The Dirty Little Secret About Weed
A lot of companies are talking about entering the legal weed industry. They talk about it like they are already deeply invested and entrenched in the business of being a legal source of this hot commodity. Unfortunately, many of the companies insisting they are involved in the industry of legalized weed production are not as heavily involved as you might imagine. This is a misleading problem that has a lot of investors confused. Often the commitment of these companies is so insignificant, it becomes obvious that they are admitting to being involved in weed more for the publicity than for any other reason. So, if you want to get your hands on stocks of companies involved in the weed craze, you need to be certain that the companies you are buying stock in are actually involved in the weed industry in a significant way and not just claiming to be for effect. This will undoubtedly mean you will be stuck doing a lot of homework to determine which companies are significantly involved in weed and which are not. But, doing your homework on the investments you are getting involved in is how successful traders make a living in the market.
Bitcoin and the December Spike
If you are young and do not scare easily, then the extreme volatility of cryptocurrencies like Bitcoin may be just the type of investment you are looking for. But, if you were thinking of selling in May, as with other similar investments, then you should know that cryptocurrencies like Bitcoin play by their own rules. The spike you are looking for is likely going to happen in December, not May. So, if you want to make a significant return on your money, then waiting for the December spike may be your best option. While Bitcoin is a very risky investment to get involved in, it is not generally recommended that elderly investors put too much into this type of investment.

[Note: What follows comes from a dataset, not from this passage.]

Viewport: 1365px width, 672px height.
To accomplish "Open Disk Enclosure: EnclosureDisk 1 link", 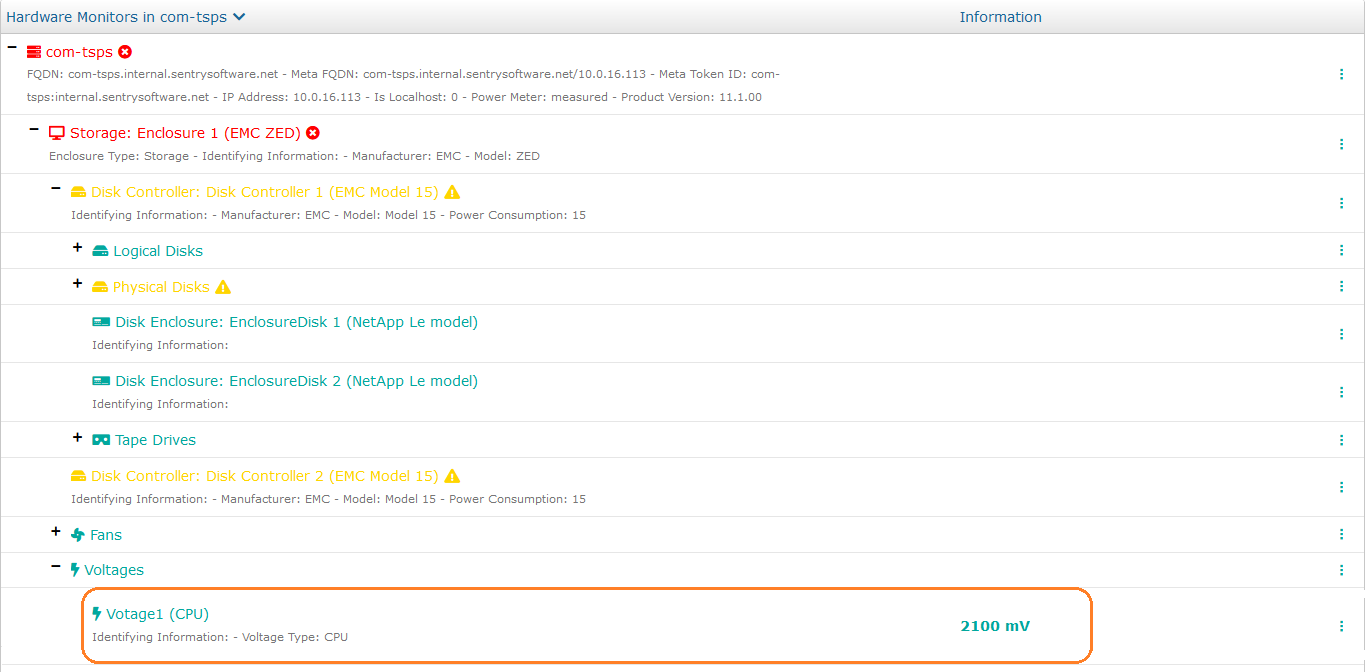I will [x=296, y=322].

Fear Drives the Price of Gold
Even though the dollar has been stable, sentiment is that things will likely get worse. This has been the concern of many investors, resulting from the recent interest hikes in the market by the Fed. When interest rates increase, this gets many investors nervous. They start removing their money out of various investments, like stocks and mutual funds, in their portfolio and put that money into gold. Fear over what the Fed will do can have a huge impact on the price of gold. Add to this a modicum of uncertainty, and many investors will insist that gold is the only real investment you can trust in such uncertain times. It is best to add gold to your portfolio before there is a rush on gold, because the price of gold could raise significantly in the future months if that happens.